The vigil to remember Juergens was spotted with laughter but also with tears. Her son spoke candidly about the bond they shared.
"We finished each other's sentences, we spoke the same way, we talked with our hands," said Juergens.
He praised her character. "My mother was an amazing woman who was passionate about making people and their lives better."
And he spoke about how proud she made him.
"All the loved one's that have shown up today represent how amazing she truly was," said Juergens.
Just one mention of the horrible crime that took place and the person suspected of taking Jane Juergens' life.
"In my heart, I know that she would have already forgiven the individual involved. But, make no mistake, she wouldn't forget about it. Neither will I and I hope that no one else does," said Andy.
The unexpected and unexplainable death still has the crowd reeling.
"I truly can't believe this happened to her, I still can't believe it," said Kern.
As the vigil was being held, Blendon Township trustees were also meeting Wednesday night.
Neighbors told trustees more needs to be done to address group homes like the one where Juergen's suspected killer, 16-year-old Jordan Stewart, lived.
"It's a tragedy Jane's dead," said resident John McGuire. "There are people who have been negligent in their duties managing these kids and the blood's on their hands."
Stewart lived in a nearby group home. He was a product of children services. Both were targets of the crowd because neighbors say they've voiced their concerns.
Neighbors say they're angry they have no say in the location of group homes, no say in how they operate and no warning when people with serious backgrounds move in.
"In our humble opinion the world has changed, It's personal," said Blendon Township trustee Stew Flaherty as he motioned to a photo of Juergens.
Flaherty asked residents to let government know they want better group home regulation and to call Franklin County Commissioners and children services in Jane's name.
A spokeswoman for Franklin County Children's Services says they are taking a closer look at procedures.
They're also reaching out to juvenile justice and mental health to collectively do a better job taking care of kids and ensuring the public's safety.

** Data entries **
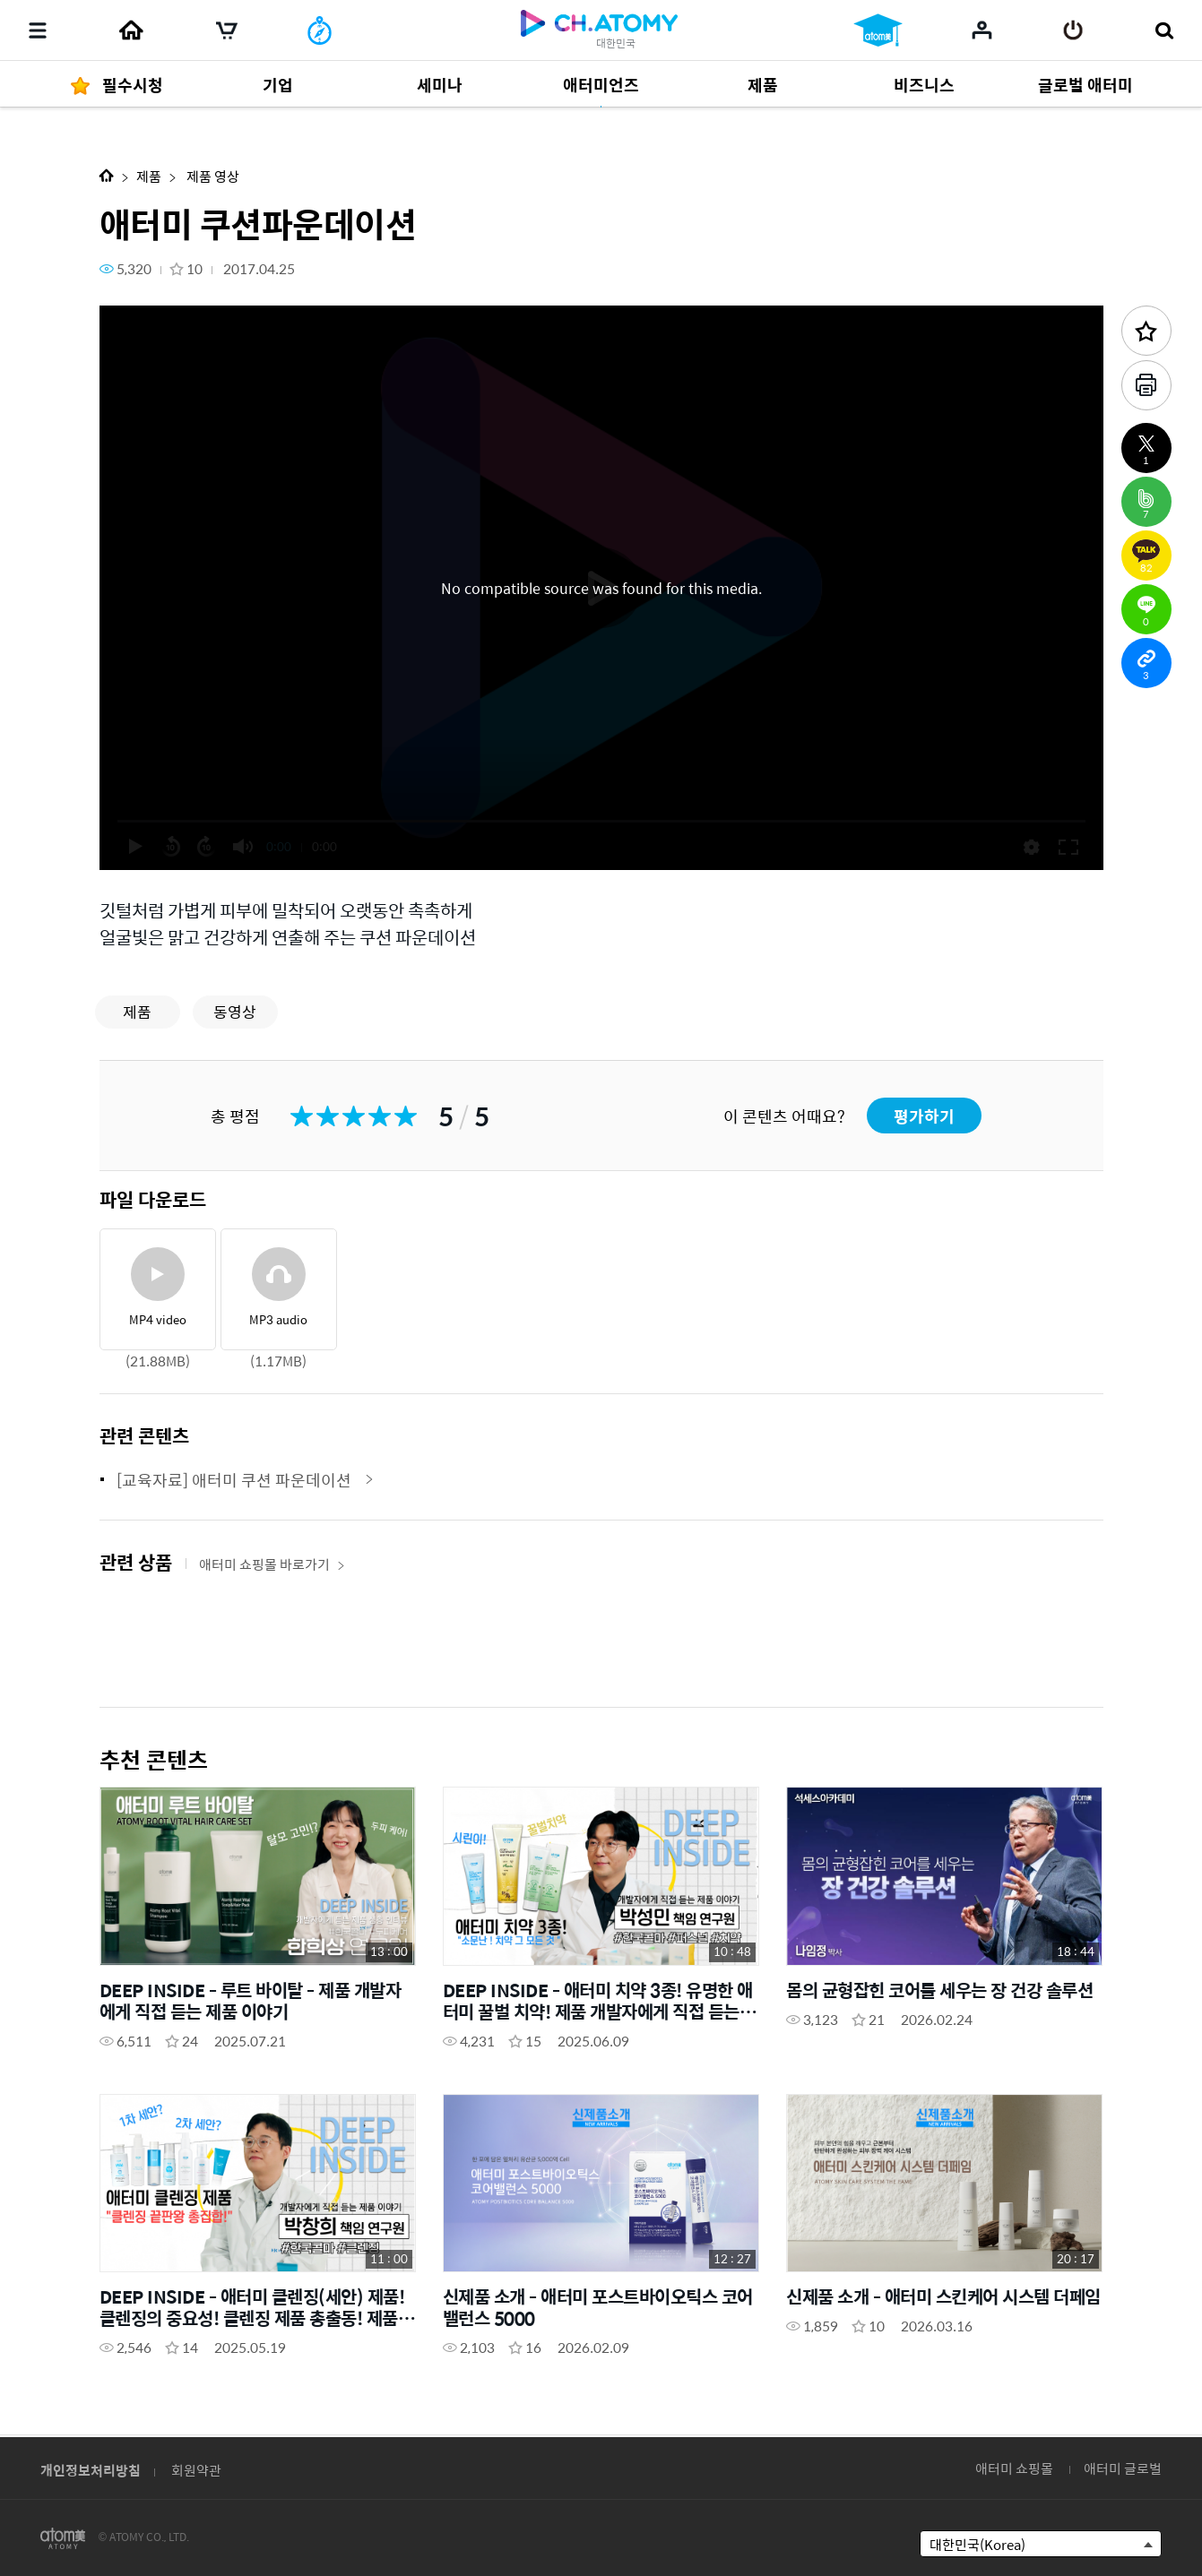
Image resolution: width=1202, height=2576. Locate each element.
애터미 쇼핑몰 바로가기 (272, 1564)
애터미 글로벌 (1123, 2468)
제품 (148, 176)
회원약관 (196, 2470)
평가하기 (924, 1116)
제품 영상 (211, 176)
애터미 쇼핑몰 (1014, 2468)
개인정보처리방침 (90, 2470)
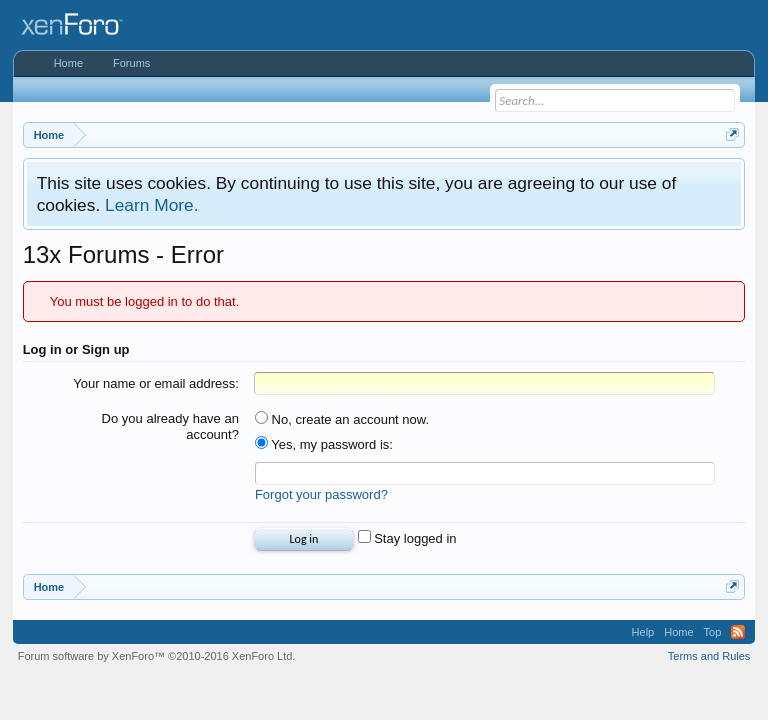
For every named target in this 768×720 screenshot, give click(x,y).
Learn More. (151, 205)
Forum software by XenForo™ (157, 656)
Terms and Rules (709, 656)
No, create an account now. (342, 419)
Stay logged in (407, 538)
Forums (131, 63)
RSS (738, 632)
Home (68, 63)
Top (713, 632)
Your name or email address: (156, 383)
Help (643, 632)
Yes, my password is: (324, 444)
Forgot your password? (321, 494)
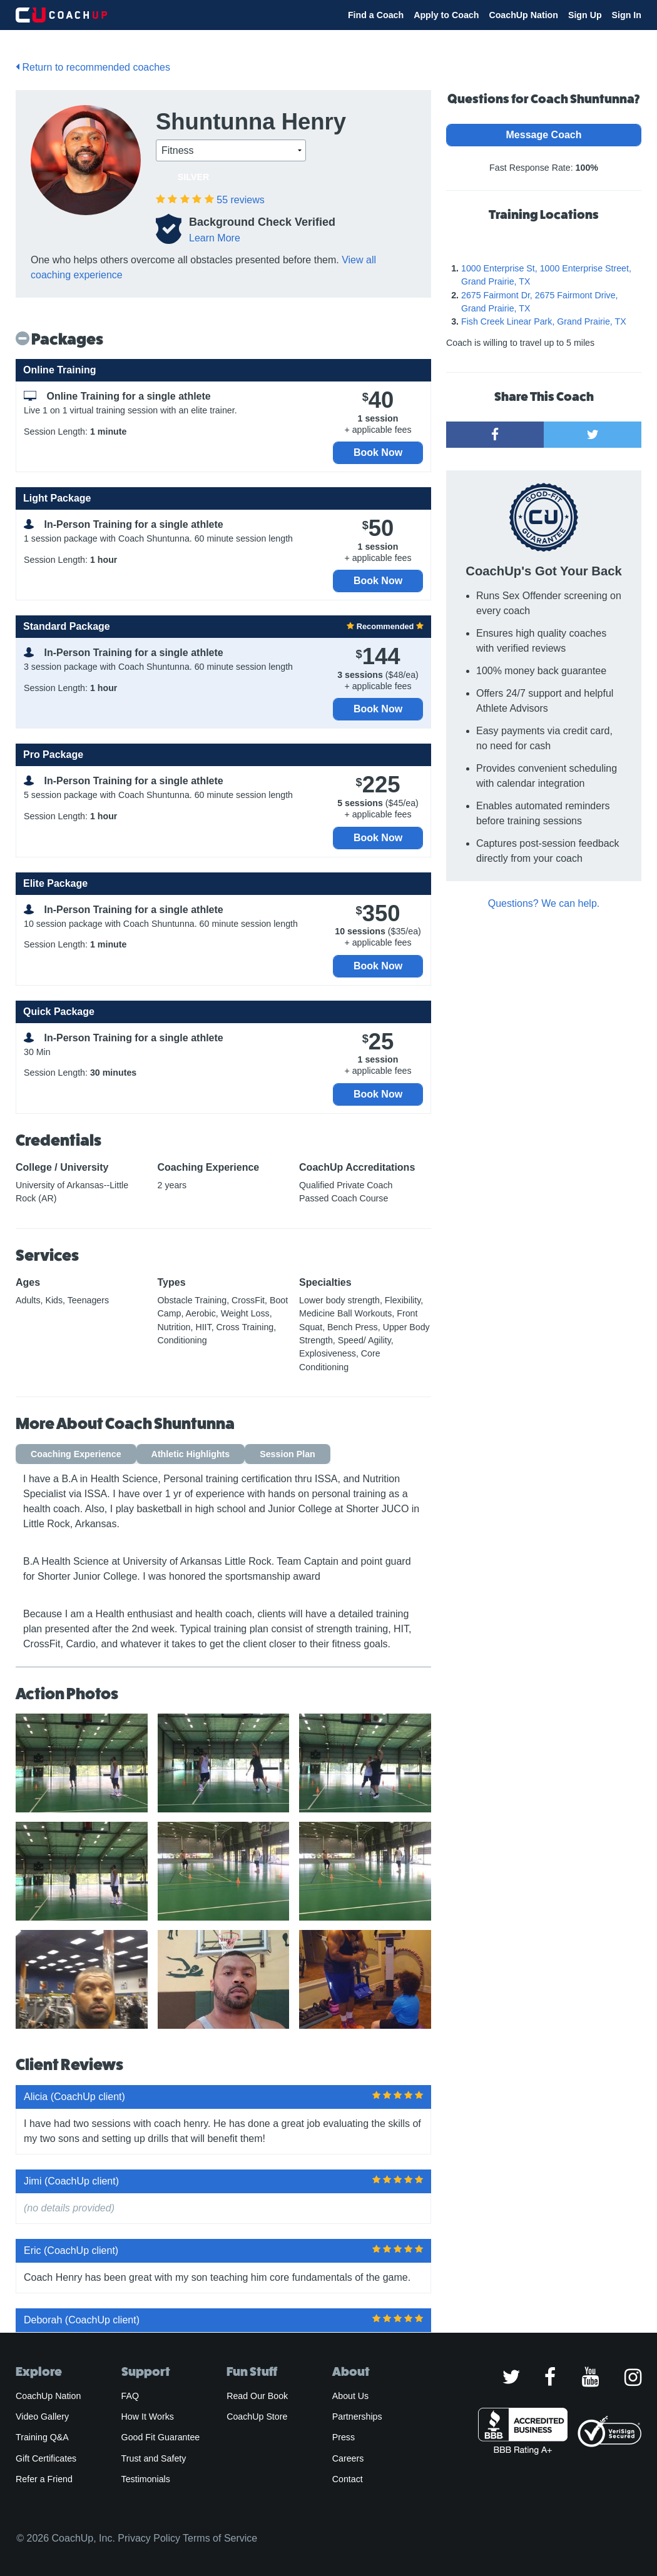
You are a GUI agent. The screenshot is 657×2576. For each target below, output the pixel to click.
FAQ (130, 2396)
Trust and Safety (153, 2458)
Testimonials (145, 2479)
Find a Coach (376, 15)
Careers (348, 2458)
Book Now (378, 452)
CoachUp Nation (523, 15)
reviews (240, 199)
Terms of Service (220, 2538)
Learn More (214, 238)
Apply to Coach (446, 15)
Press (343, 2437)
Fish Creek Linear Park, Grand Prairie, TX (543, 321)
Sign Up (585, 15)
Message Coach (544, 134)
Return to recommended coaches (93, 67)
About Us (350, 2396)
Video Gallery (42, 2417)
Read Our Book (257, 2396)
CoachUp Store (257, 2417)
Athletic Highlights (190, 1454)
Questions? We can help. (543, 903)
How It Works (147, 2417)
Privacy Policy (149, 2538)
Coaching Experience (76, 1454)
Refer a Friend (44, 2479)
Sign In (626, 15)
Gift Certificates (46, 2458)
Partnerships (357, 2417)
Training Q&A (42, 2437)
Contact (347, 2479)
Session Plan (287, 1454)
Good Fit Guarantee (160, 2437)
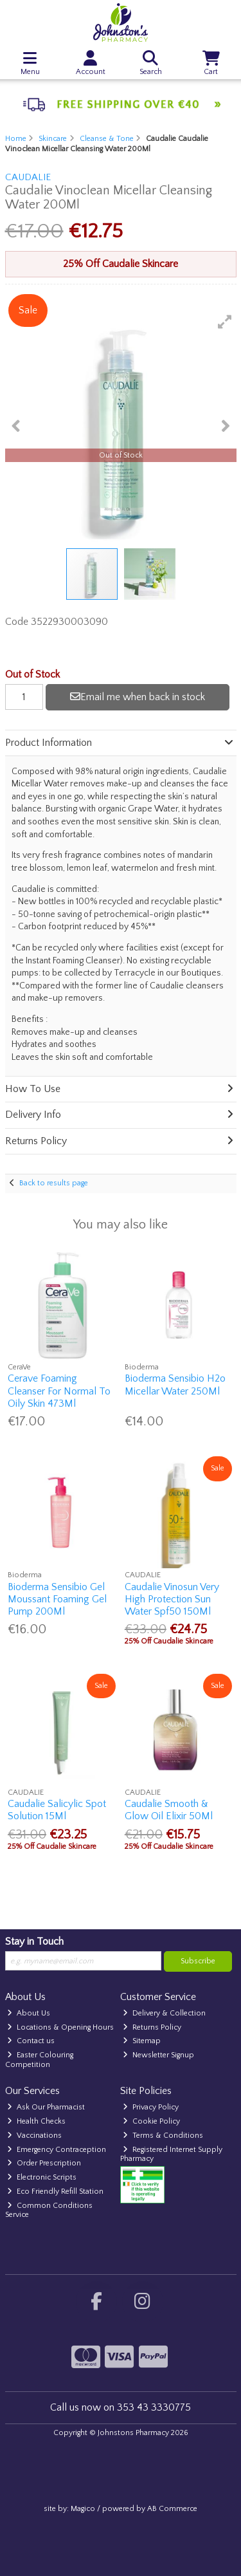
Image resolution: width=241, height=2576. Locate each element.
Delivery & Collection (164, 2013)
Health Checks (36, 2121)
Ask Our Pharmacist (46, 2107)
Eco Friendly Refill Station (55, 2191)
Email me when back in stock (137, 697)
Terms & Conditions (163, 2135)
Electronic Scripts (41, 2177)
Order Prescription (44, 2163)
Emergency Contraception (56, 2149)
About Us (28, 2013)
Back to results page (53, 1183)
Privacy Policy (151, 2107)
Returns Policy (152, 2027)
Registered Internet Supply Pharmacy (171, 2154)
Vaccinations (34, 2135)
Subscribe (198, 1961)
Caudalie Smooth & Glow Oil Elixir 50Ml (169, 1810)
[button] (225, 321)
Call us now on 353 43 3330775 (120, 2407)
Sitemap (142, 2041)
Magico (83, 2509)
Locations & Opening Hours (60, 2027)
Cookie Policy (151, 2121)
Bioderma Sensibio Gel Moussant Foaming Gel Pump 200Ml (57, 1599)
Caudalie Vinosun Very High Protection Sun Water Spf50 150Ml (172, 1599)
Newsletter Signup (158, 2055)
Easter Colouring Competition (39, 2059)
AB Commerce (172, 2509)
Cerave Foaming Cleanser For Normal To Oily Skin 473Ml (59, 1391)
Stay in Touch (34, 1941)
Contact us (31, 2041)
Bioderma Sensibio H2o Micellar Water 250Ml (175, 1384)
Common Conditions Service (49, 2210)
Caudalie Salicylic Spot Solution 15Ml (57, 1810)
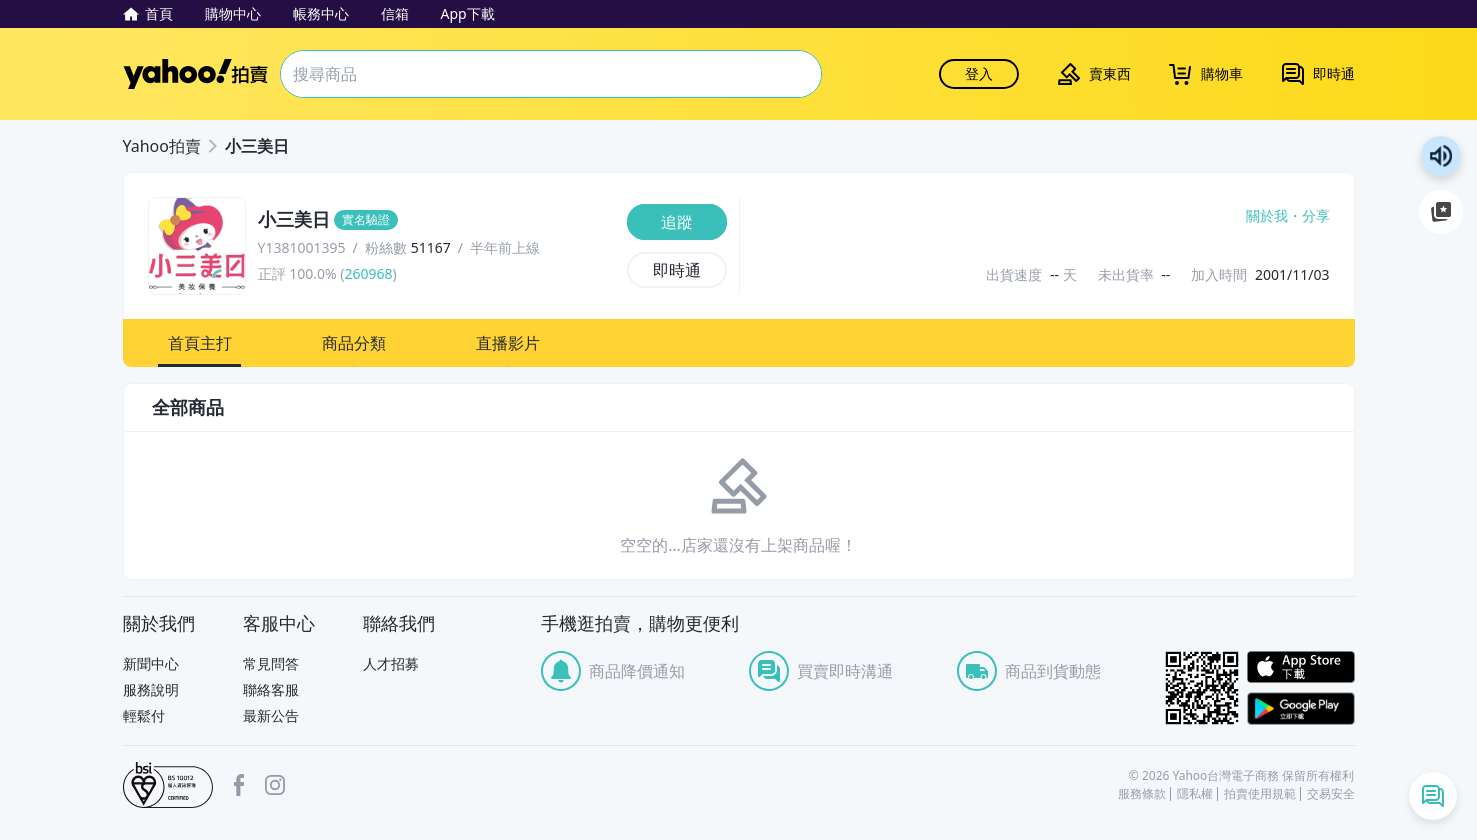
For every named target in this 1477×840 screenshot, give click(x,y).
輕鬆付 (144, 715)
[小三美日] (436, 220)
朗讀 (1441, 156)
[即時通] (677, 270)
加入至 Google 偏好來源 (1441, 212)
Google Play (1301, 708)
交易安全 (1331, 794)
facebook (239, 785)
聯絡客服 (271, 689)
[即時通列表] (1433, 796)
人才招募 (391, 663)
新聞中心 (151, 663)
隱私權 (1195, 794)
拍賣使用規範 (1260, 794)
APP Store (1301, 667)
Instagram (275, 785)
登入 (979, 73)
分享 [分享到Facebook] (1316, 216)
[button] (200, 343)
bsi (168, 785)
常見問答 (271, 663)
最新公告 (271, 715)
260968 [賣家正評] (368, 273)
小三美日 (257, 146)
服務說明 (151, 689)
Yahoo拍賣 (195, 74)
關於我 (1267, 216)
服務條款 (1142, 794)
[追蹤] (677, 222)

** Problems **
a. List every person the vigil article names with both a first and a last name.
b. Lay out the records as a JSON list of strings, one string per line, beginning at the line that has "회원약관 (196, 2470)" and stopping after the line that has "Return to recommended coaches (93, 67)". Leave out the picture lines.

** Outputs for the tasks **
a. Jane Juergens, Jordan Stewart, John McGuire, Stew Flaherty

b.
[
  "회원약관 (196, 2470)",
  "평가하기 (924, 1116)",
  "제품 영상 (211, 176)",
  "애터미 쇼핑몰 (1014, 2468)",
  "개인정보처리방침 (90, 2470)",
  "For every named target in this 768×720 screenshot, give click(x,y).",
  "Learn More. (151, 205)",
  "Forum software by XenForo™ (157, 656)",
  "Terms and Rules (709, 656)",
  "No, create an account now. (342, 419)",
  "Stay logged in (407, 538)",
  "Forums (131, 63)",
  "RSS (738, 632)",
  "Home (68, 63)",
  "Top (713, 632)",
  "Your name or email address: (156, 383)",
  "Help (643, 632)",
  "Yes, my password is: (324, 444)",
  "Forgot your password? (321, 494)",
  "You are a GUI agent. The screenshot is 657×2576. For each target below, output the pixel to click.",
  "FAQ (130, 2396)",
  "Trust and Safety (153, 2458)",
  "Testimonials (145, 2479)",
  "Find a Coach (376, 15)",
  "Careers (348, 2458)",
  "Book Now (378, 452)",
  "CoachUp Nation (523, 15)",
  "reviews (240, 199)",
  "Terms of Service (220, 2538)",
  "Learn More (214, 238)",
  "Apply to Coach (446, 15)",
  "Press (343, 2437)",
  "Fish Creek Linear Park, Grand Prairie, TX (543, 321)",
  "Sign Up (585, 15)",
  "Message Coach (544, 134)",
  "Return to recommended coaches (93, 67)"
]